Quel est votre meilleur souvenir de lecture ?
Mon meilleur souvenir de lecture... C'est étrange comme cette question me ramène immédiatement à l'adolescence, ce temps où les livres nous frappent avec une intensité que nous ne retrouverons peut-être jamais.
La Cicatrice de Bruce Lowery. J'avais quatorze ans, peut-être quinze. J'étais ce jeune exilé, déjà déraciné du Maroc, cherchant à comprendre ma place dans ce nouveau monde qui n'était pas le mien. Et voilà que je tombe sur cette histoire de Jeff, cet adolescent marqué par son bec-de-lièvre, cette différence visible qui le condamne aux regards des autres.
Je me souviens avoir lu ce livre d'une traite, dans ma chambre, un dimanche. Je ne pouvais plus m'arrêter. Ce n'était pas un gros roman, mais il contenait tout un univers. La souffrance de Jeff face à la cruauté des autres enfants me bouleversait profondément. Je n'avais pas de bec-de-lièvre, mais j'avais mon accent, ma différence, cette étrangeté que je sentais en moi et que les autres ne manquaient pas de me rappeler.
Ce qui est fascinant avec la littérature adolescente, c'est qu'elle nous atteint à un moment où nous sommes entièrement disponibles, entièrement vulnérables. Je n'avais pas encore les défenses, les carapaces que nous développons plus tard. J'étais à nu devant ce texte.
Je crois que ce livre a planté en moi cette conviction qui ne m'a jamais quitté : que l'écriture doit être au service des blessures, qu'elle doit donner voix à ceux que l'on n'entend pas.
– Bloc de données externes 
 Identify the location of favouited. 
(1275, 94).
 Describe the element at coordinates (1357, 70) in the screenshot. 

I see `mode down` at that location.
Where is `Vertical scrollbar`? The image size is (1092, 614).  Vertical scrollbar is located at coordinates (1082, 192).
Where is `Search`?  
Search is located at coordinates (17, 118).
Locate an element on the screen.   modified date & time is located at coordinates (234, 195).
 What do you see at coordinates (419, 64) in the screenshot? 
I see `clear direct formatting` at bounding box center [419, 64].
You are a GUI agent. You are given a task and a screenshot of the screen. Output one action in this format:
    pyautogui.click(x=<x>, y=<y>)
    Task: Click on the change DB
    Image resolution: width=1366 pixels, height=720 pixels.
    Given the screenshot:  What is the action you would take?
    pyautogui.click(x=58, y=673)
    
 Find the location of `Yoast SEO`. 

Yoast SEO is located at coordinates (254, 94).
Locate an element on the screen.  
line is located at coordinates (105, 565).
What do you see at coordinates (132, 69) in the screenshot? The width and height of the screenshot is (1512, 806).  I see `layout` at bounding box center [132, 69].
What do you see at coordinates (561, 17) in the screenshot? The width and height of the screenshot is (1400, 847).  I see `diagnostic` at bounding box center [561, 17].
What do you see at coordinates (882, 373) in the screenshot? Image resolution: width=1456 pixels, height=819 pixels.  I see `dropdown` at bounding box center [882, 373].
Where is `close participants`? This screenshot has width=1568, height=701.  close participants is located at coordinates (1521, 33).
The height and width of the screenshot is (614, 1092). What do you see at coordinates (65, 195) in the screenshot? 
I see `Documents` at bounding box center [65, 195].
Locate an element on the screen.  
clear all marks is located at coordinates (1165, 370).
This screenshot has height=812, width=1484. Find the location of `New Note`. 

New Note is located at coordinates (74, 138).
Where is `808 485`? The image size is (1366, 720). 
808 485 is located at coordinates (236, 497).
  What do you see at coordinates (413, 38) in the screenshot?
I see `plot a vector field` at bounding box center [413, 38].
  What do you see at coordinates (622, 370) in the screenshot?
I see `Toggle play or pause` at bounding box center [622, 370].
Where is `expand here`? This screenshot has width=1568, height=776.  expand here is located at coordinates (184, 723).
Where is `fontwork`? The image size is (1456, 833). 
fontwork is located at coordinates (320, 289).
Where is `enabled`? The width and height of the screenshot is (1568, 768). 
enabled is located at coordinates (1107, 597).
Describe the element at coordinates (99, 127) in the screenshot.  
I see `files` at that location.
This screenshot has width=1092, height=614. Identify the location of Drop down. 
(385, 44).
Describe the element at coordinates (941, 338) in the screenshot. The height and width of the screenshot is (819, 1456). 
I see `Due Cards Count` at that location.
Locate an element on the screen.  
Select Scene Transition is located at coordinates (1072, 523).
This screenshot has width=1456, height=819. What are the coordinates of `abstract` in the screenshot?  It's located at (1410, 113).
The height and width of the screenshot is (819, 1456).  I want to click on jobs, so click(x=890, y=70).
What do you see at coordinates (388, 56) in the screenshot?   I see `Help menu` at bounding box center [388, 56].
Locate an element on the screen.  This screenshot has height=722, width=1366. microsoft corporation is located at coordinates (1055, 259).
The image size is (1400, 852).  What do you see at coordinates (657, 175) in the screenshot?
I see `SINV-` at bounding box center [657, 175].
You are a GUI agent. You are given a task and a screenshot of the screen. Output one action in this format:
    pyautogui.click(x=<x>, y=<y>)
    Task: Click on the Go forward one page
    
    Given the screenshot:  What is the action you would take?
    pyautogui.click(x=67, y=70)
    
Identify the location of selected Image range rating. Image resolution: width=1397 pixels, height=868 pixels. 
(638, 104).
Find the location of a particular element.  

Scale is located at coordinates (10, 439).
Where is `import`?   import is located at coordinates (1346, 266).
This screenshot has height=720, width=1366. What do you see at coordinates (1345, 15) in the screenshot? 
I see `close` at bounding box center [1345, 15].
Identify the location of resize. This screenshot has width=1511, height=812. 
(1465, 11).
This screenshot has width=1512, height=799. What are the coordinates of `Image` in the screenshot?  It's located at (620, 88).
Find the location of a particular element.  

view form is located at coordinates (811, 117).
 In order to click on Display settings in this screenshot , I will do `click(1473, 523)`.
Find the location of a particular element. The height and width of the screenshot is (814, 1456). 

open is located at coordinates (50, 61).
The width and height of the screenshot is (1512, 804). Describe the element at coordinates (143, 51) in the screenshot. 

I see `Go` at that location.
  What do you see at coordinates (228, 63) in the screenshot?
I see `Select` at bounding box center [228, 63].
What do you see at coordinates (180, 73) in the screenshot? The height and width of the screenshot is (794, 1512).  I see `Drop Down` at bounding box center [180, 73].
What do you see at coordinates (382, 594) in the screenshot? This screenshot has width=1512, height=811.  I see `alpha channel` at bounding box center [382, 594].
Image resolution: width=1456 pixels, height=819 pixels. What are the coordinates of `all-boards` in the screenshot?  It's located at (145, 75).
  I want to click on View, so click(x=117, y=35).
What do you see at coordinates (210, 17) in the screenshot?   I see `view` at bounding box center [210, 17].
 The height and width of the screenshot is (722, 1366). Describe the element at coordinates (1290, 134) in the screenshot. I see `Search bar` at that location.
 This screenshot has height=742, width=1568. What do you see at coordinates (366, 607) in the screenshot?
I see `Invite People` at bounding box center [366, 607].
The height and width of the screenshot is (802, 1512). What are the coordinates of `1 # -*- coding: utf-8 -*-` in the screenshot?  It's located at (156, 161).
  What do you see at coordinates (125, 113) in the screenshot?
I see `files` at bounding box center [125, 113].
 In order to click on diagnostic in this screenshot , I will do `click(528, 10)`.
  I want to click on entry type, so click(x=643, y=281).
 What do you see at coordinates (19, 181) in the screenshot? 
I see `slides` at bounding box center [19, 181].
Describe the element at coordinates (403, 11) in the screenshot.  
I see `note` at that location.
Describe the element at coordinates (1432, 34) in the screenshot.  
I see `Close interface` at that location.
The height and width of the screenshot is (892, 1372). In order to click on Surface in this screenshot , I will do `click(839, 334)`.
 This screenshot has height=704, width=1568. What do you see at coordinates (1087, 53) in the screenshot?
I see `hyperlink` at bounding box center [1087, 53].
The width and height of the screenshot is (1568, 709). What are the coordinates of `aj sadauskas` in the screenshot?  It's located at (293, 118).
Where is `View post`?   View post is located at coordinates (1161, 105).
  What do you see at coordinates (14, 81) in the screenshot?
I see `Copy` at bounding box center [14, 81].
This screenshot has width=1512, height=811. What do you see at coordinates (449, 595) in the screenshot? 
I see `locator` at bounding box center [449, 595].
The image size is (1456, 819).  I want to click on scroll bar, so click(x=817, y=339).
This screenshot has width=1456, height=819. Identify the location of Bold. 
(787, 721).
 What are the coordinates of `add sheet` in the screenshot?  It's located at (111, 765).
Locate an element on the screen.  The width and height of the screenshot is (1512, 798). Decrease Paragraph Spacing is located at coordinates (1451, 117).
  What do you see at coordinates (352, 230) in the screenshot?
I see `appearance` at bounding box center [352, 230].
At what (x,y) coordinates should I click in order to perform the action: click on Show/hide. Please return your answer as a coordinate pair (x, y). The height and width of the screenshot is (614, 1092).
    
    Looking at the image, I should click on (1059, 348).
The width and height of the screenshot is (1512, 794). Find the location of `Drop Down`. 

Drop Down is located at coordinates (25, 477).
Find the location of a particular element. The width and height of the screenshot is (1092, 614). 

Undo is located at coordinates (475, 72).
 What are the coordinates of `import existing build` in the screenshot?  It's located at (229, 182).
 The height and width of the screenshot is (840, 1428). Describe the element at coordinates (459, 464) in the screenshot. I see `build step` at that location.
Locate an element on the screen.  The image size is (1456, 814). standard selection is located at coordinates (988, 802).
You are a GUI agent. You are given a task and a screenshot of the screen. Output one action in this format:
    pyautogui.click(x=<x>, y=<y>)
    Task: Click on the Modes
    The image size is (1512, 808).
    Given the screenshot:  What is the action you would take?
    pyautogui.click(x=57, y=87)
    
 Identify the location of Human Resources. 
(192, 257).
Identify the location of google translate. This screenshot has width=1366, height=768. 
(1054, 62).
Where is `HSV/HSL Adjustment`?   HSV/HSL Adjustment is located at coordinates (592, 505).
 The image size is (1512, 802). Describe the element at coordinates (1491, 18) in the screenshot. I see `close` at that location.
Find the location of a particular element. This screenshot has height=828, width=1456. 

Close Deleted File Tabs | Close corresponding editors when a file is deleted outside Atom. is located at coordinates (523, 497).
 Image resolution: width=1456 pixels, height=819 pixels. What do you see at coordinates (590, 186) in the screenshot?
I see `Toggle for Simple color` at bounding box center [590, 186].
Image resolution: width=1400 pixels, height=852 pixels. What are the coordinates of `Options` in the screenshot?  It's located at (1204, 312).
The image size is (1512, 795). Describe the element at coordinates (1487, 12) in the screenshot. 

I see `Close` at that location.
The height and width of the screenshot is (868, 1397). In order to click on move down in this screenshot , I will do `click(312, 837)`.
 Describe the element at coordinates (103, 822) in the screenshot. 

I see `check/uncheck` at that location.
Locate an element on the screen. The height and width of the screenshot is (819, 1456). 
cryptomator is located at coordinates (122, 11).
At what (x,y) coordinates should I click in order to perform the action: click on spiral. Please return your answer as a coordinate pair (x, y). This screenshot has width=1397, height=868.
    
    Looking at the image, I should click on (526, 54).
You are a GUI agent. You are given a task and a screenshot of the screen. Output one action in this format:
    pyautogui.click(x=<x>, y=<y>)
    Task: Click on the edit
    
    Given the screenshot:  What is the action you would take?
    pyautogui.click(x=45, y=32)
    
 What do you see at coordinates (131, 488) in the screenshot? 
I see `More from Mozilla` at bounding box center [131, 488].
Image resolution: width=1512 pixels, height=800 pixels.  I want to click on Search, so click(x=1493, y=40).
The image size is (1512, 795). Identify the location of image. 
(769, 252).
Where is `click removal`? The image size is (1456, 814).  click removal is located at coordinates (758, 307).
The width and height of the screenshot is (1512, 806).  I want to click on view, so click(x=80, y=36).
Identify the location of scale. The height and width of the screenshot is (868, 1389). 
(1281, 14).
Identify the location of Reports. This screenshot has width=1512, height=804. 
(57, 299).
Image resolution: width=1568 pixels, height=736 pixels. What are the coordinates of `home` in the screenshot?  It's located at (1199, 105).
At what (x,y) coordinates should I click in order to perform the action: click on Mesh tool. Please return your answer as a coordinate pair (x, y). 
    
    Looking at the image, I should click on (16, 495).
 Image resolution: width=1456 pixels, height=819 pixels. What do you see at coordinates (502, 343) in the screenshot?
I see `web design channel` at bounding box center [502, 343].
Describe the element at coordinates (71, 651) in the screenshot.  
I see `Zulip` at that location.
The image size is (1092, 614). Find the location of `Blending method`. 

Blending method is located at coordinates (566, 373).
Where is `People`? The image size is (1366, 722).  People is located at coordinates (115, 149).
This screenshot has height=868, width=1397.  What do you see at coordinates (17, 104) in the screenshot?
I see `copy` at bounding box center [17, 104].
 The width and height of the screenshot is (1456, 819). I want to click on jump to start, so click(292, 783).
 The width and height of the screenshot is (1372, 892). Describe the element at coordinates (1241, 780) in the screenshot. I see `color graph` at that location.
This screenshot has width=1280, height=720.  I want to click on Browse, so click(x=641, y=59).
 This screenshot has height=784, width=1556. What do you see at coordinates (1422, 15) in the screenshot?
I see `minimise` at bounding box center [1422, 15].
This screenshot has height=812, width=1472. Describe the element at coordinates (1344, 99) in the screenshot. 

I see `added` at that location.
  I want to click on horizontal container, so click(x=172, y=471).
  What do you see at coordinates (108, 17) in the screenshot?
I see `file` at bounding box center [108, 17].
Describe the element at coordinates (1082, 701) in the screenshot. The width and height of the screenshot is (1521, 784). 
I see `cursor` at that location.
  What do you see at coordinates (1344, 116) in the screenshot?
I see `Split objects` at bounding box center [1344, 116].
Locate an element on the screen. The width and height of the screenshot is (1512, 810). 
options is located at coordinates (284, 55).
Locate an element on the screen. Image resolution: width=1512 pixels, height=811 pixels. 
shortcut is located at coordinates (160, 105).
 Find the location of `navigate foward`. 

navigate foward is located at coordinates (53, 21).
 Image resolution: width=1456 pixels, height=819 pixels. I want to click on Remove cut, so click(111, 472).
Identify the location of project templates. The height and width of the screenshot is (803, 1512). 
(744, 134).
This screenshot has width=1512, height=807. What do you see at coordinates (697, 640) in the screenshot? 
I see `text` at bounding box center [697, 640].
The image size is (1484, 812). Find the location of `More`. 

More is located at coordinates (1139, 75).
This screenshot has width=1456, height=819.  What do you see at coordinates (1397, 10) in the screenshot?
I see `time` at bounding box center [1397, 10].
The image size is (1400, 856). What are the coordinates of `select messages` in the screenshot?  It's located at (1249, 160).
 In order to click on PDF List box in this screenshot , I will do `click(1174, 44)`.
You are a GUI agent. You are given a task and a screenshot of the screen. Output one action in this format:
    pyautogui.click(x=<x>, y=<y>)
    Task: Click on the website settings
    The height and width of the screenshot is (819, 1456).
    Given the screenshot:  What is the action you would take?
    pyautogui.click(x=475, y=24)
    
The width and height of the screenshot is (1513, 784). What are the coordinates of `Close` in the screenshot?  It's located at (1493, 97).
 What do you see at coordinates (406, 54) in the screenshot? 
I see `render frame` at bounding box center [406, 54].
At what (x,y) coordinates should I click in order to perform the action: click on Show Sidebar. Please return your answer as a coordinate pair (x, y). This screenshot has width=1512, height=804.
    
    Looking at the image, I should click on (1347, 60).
Des années plus tard, quand j'ai commencé à écrire mes propres textes, quelque chose de cette émotion première est resté.
Les grands livres sont comme ça : ils nous accompagnent, ils deviennent une partie de nous. La cicatrice de Jeff est devenue, d'une certaine façon, la mienne aussi. Et peut-être que tout ce que j'ai écrit depuis n'est qu'une façon de tendre la main à cet adolescent que j'étais, seul avec ce livre qui lui révélait sa propre douleur tout en lui montrant qu'il n'était pas seul à la ressentir.